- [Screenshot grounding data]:
━━━━━━━━━━━━━━━━━━━━━━━━━━━━━━
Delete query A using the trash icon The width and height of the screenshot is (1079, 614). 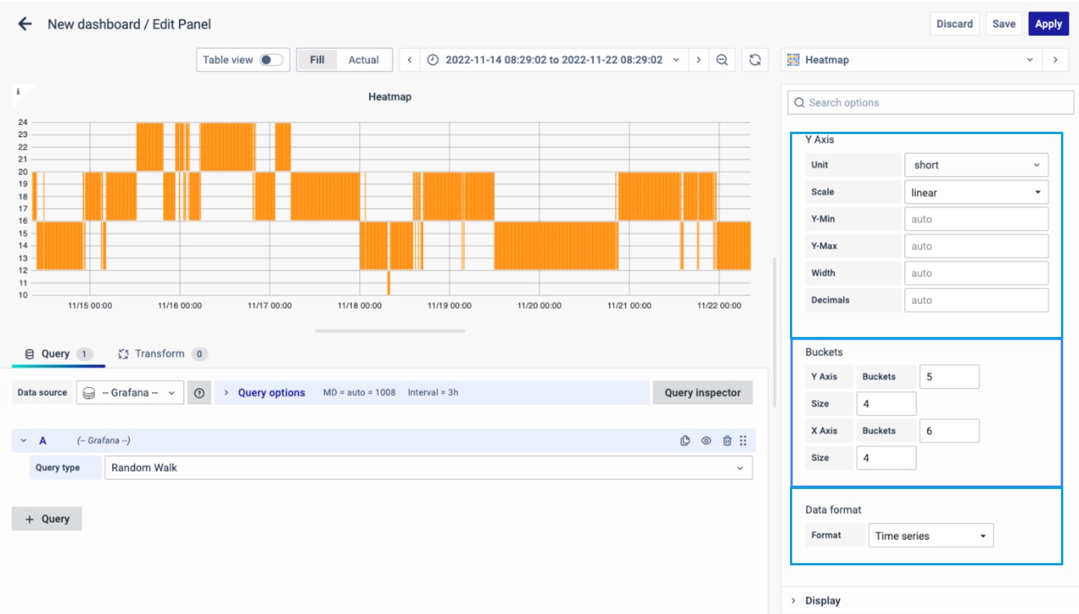726,441
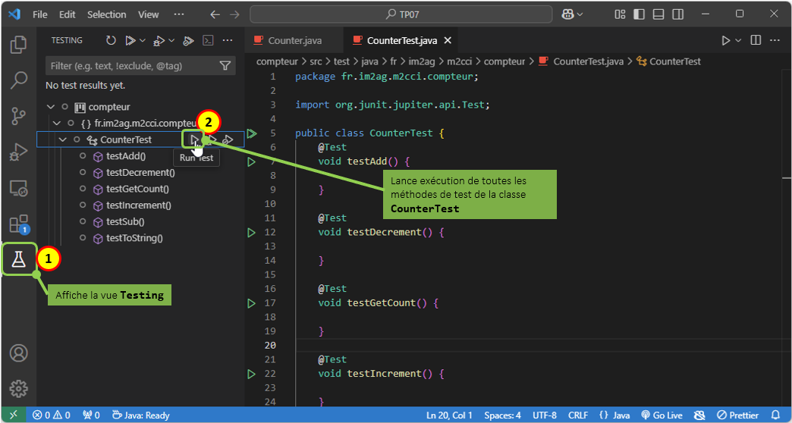This screenshot has width=792, height=423.
Task: Collapse the compteur project node
Action: pyautogui.click(x=51, y=107)

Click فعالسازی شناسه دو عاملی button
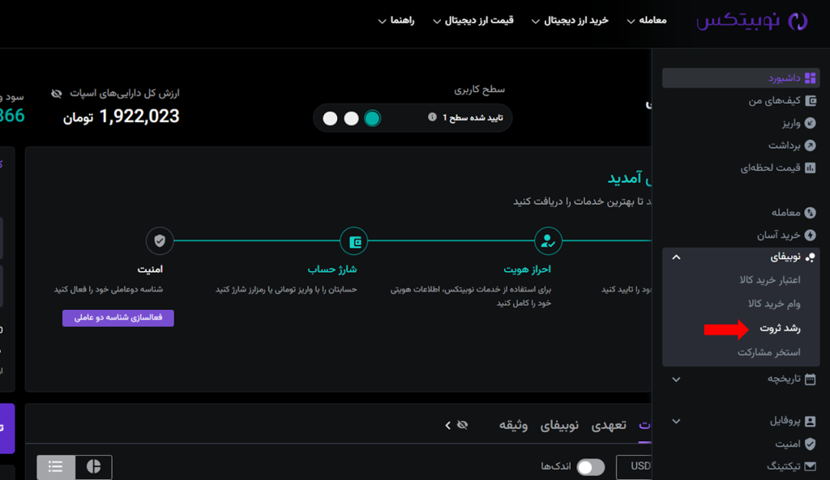118,318
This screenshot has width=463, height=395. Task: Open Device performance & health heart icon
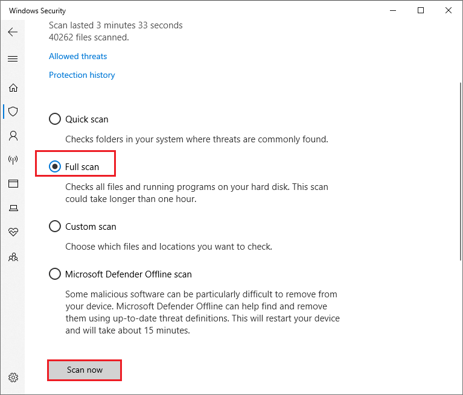click(x=13, y=232)
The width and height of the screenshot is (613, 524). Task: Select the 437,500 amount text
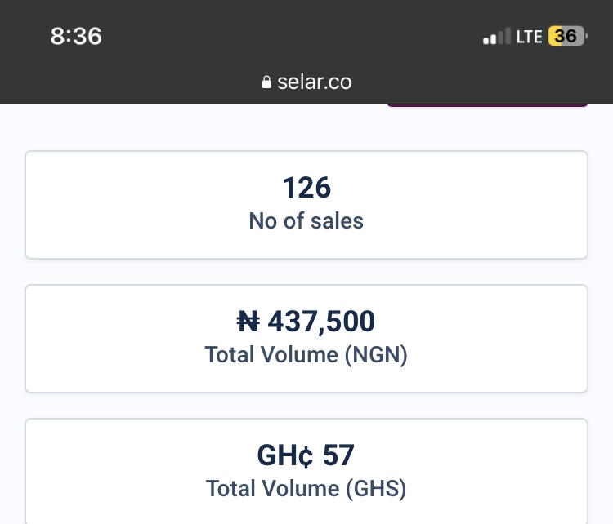coord(321,322)
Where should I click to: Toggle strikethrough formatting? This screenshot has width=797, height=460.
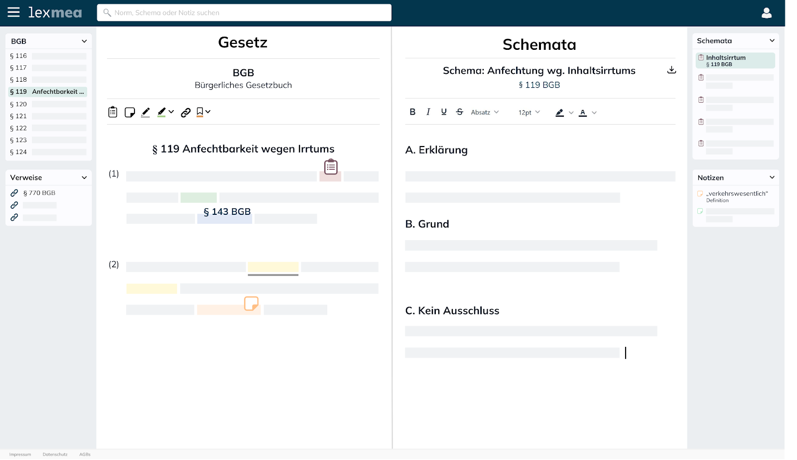click(459, 112)
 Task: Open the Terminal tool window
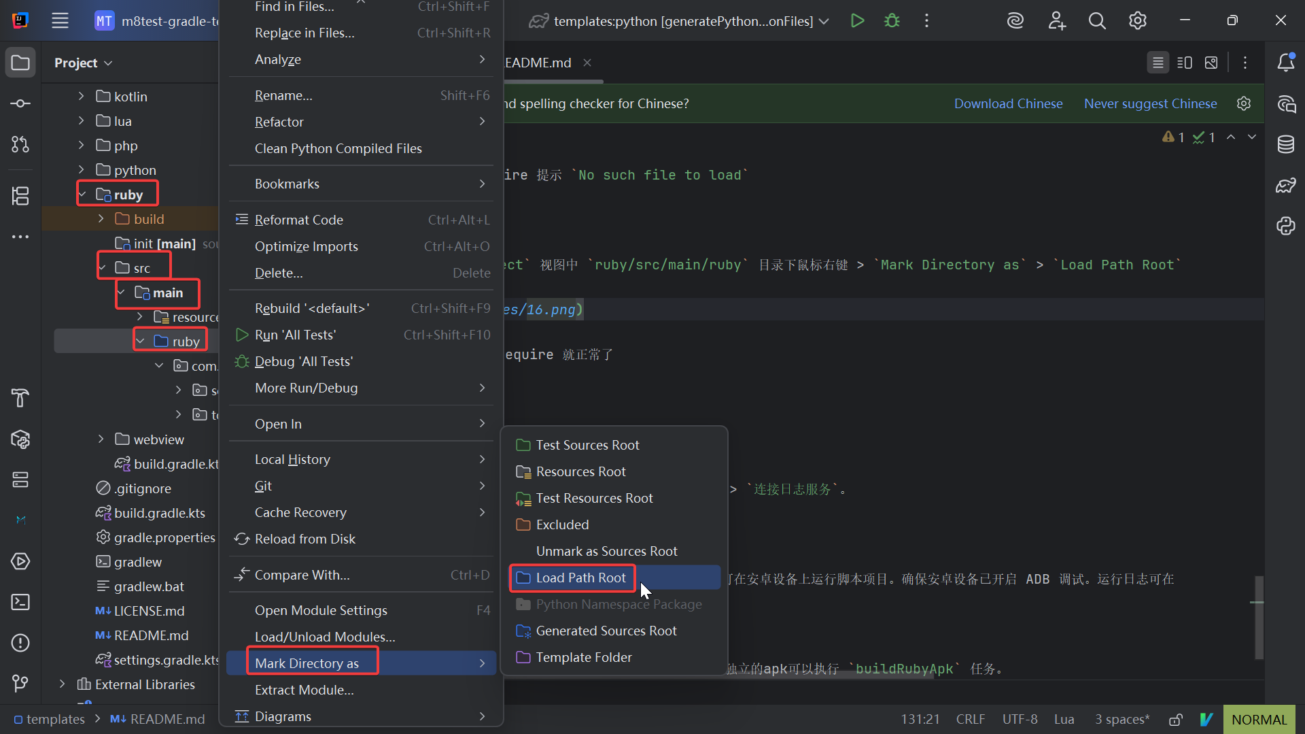click(x=20, y=602)

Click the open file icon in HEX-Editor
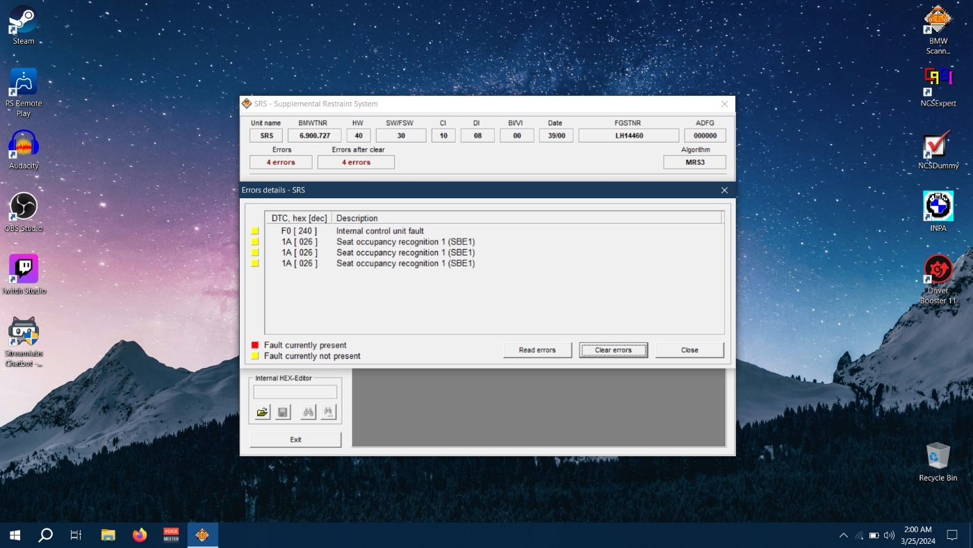click(262, 412)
━━━━━━━━━━━━━━━━━━━━━━━━━━━━━━
- [Directions]:
Your output must consist only of the lines from the line with "The width and height of the screenshot is (613, 524)." through the final line of the data, both included, reproduced exactly and free of pictures.

- [Exercise result]:
The width and height of the screenshot is (613, 524). Task: Select the 437,500 amount text
coord(321,322)
Where should I click to: Toggle strikethrough formatting? This screenshot has width=797, height=460.
click(459, 112)
 Task: Open the Terminal tool window
click(x=20, y=602)

Click the open file icon in HEX-Editor
click(262, 412)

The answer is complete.